WHAT IS BEING ASKED »
Carry on the interview transcript below about the House healthcare vote, starting right after its last line.

AMY GOODMAN: That’s Sicko. And today we’re joined by the director of Sicko, the Academy Award-winning filmmaker Michael Moore. His latest film is called Capitalism: A Love Story, and he’s made many others. We spoke to him late yesterday and began by asking Michael for his reaction to the House vote on healthcare reform.
MICHAEL MOORE: I’ve been pretty vocal about this. This bill was never about universal healthcare. It, you know, did a couple of good things that could have been done anytime, I guess, like ending the pre-existing condition rule for children. It doesn’t end it for adults for four years, so you can rack up another, you know, probably 20,000 to 40,000 deaths in the meantime from people who otherwise would have received help had we truly gotten rid of the pre-existing condition thing for all citizens. But six months after the bill is signed by Obama, kids will be able to get coverage from a private, profit-making insurance company.
I mean, I don’t mean to sound cynical, because I understand the importance of this vote. Certainly, had the vote gone down to defeat and the Republicans had won, I would say that it would probably have been near impossible for President Obama to get anything through for the rest of this Congress. So that would not have been a good idea for that kind of paralysis to set in.
The larger picture here is that the private insurance companies are still the ones in charge. They’re still going to call the shots. And if anything, they’ve just been given another big handout by the government by guaranteeing customers. I mean, this is really kind of crazy when you think about it. Imagine Congress passing a law that required every person to buy—I mean, name any product—or watch my next movie. There’s a law that says now that you have to buy a DVD of every Michael Moore film. Woohoo! It’s like, hey, not a bad idea! I mean, I don’t know why—that’s what I’m saying. I don’t know why they’re so upset this week, because this bill is going to line their pockets to an even greater extent.
SHARIF ABDEL KOUDDOUS: Well, Michael, on that issue of the mandatory—the mandatory provision, individual mandate, you’re forced to buy this product that many view as defective, that has been shown to be defective for many years. But also, on the issue of abortion, you’re forced to buy a product where it doesn’t cover a legal medical procedure. I mean, that’s a key issue here.
MICHAEL MOORE: Right, and not only that—I mean, I understand why President Obama had to issue his declaration, to get the right-to-life Democrats, led by my own personal congressman here in Michigan, Bart Stupak, why he had to get them on board, but, boy, that’s a sorry sight to see a president, such as Obama, from the Democratic Party, endorsing the Hyde Amendment, which, trust me, history will view as one of a number of discriminatory practices against women in our society.

SUPPLIED ENTRIES »
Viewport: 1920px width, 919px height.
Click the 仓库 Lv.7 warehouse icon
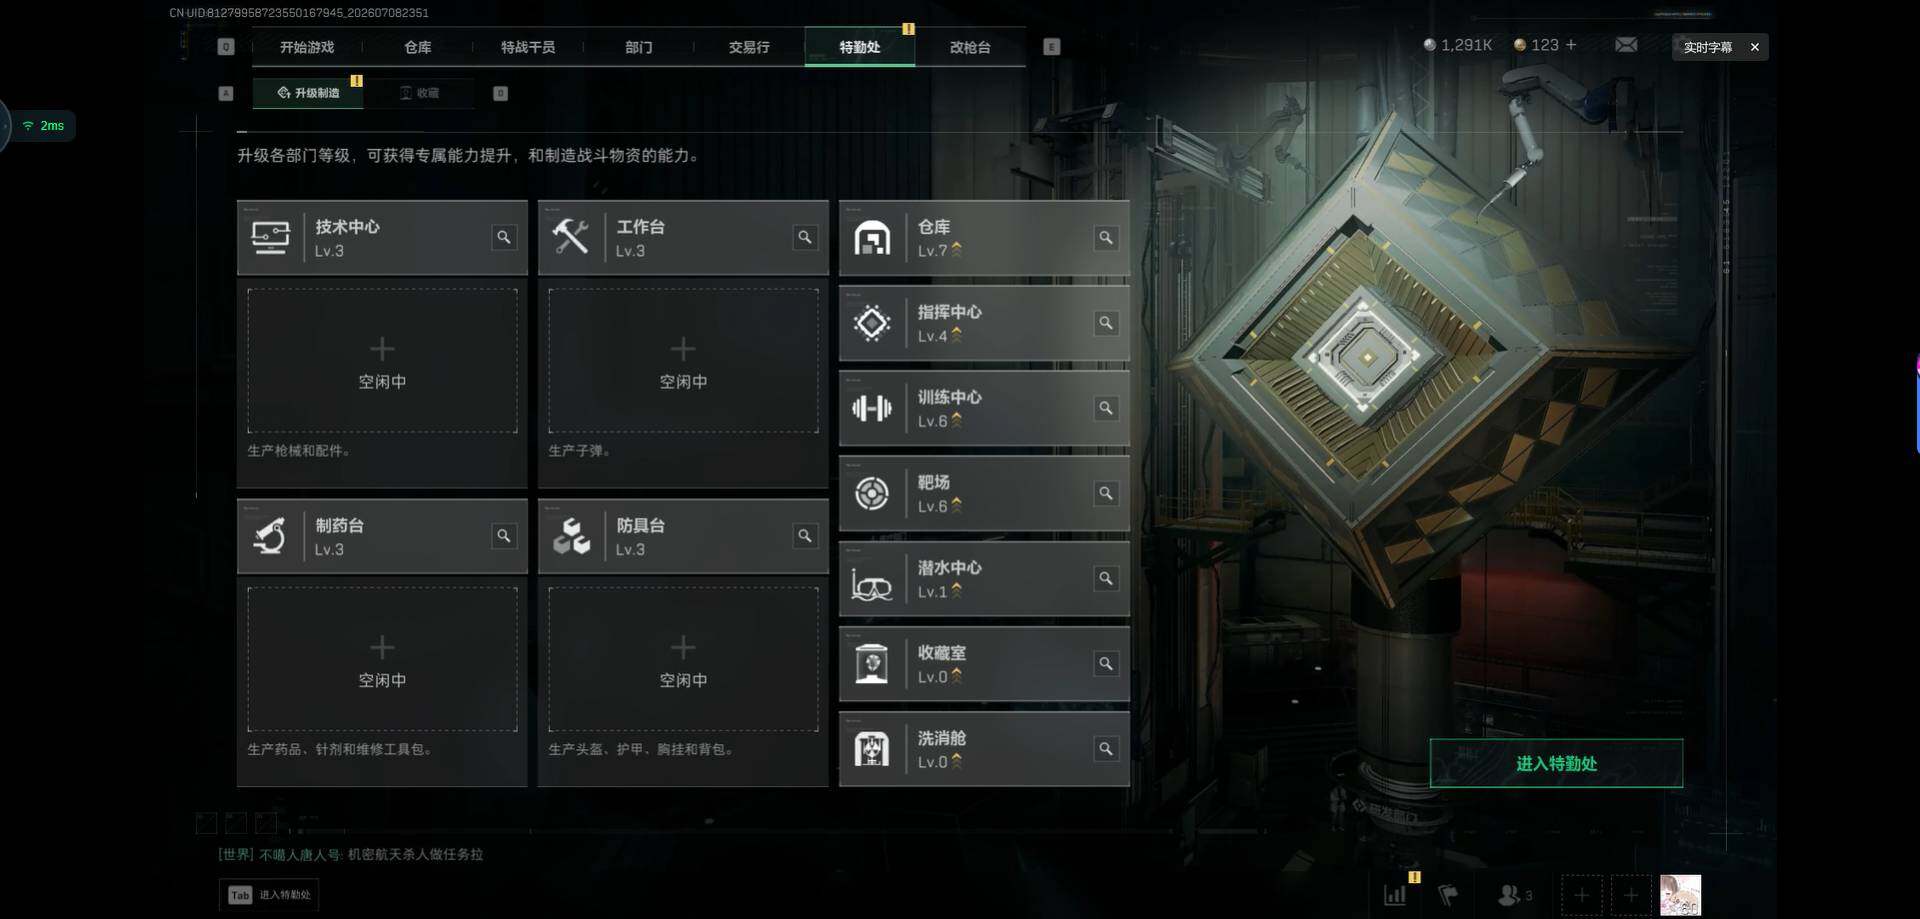pyautogui.click(x=872, y=238)
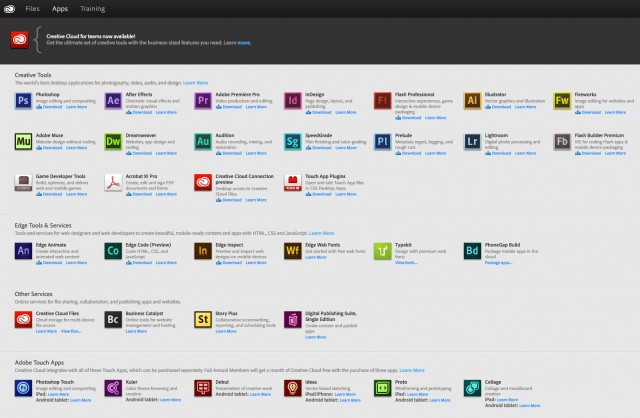Screen dimensions: 640x418
Task: Open the Adobe Premiere Pro icon
Action: coord(203,100)
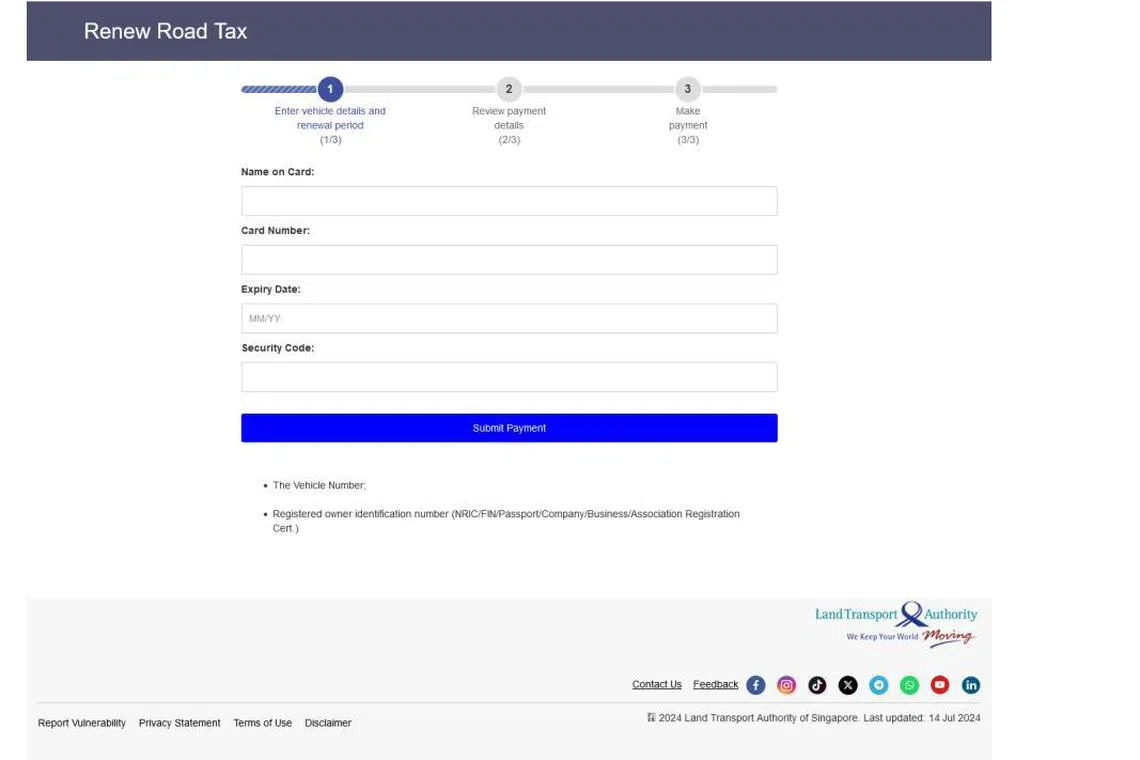This screenshot has width=1140, height=760.
Task: Click the Name on Card input field
Action: [509, 201]
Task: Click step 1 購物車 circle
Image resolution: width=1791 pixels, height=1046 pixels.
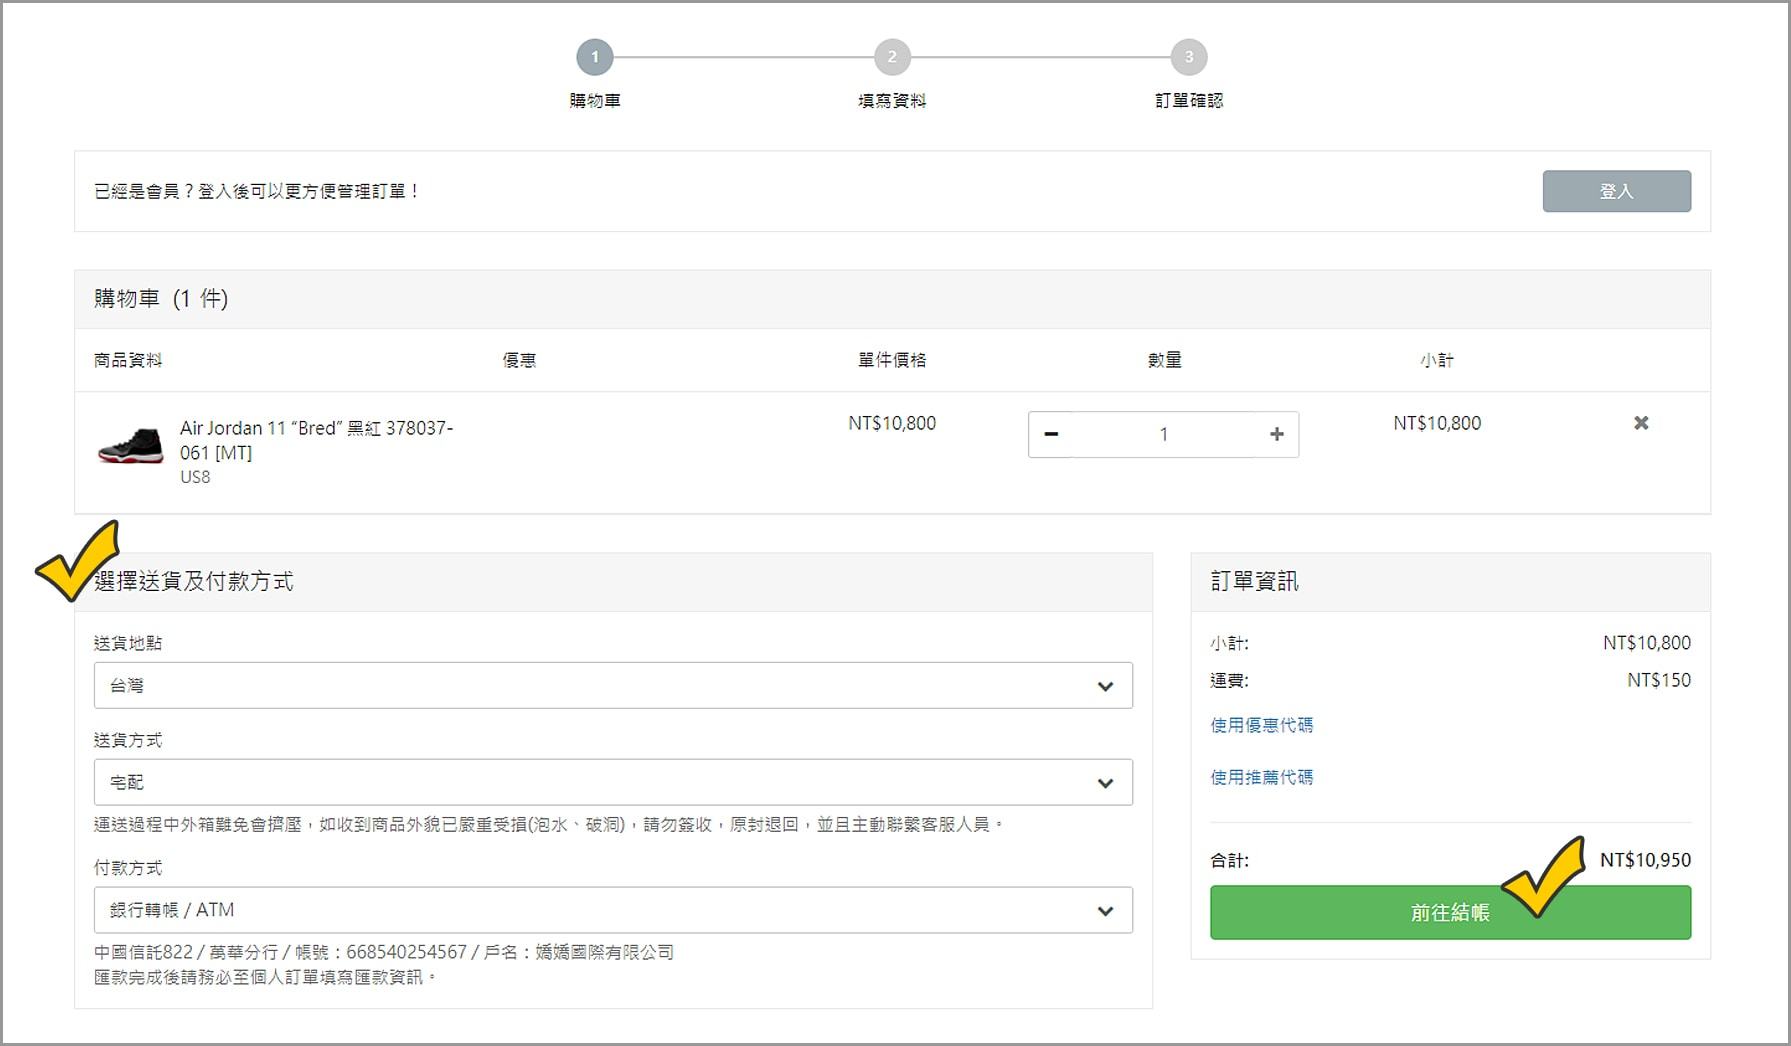Action: [x=595, y=57]
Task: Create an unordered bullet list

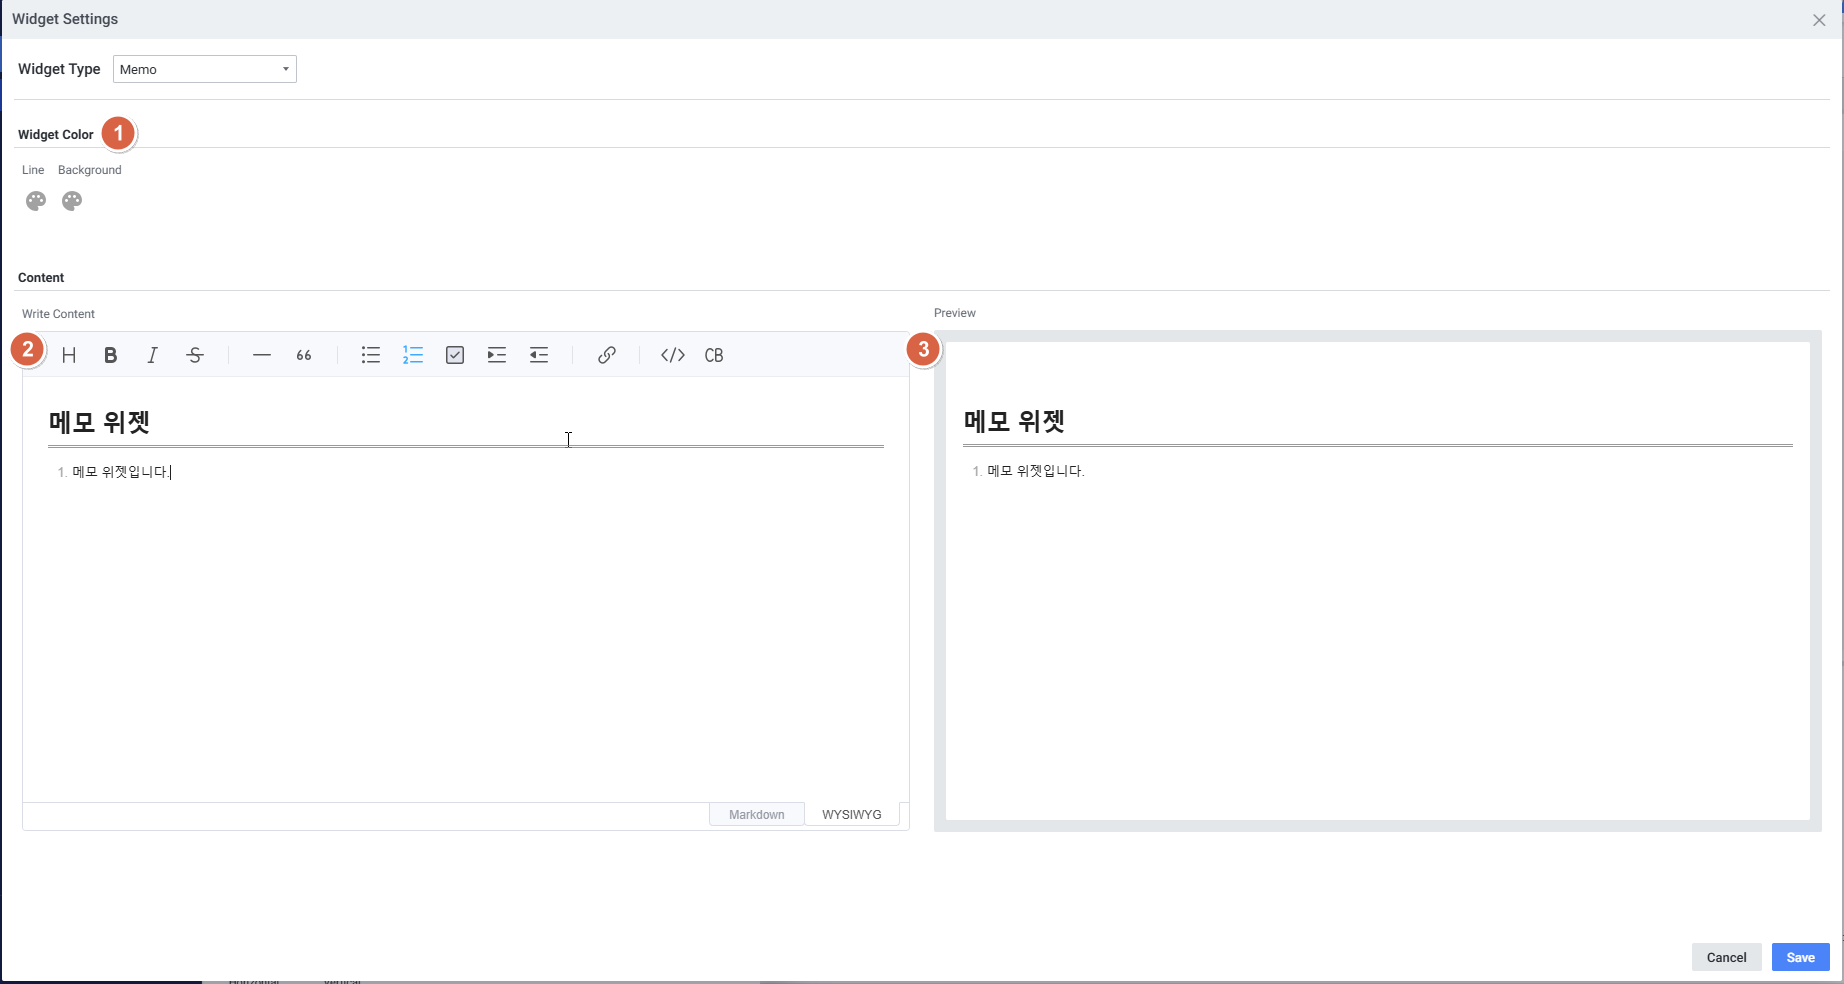Action: pyautogui.click(x=371, y=355)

ANSWER FOR THIS EXERCISE »
So they—I mean, this is, of course, another whole issue, that, you know, we’re always so afraid, because we’re just—we always feel like we’re hanging on by a thread. You know, it’s a five-to-four Supreme Court decision right now. One more vote, and that could mean the end of legal abortion in this country. So I think that liberals, people on the left, sometimes are maybe a little bit too afraid of going too far, but frankly, if not us, who? If we don’t stand up against this, if we don’t say this is wrong, if we don’t speak out against it, you know, what’s—then who’s going to do it?
But in the long run, at least 15 million Americans are still not going to have health insurance. And as you said, those who have it are going to be forced to buy a defective product. And trust me on this one thing: the insurance companies, they’re not going to go quietly into the night on this, even though they lost. They’re going to find ways to trick up the system to get around it, to raise premiums.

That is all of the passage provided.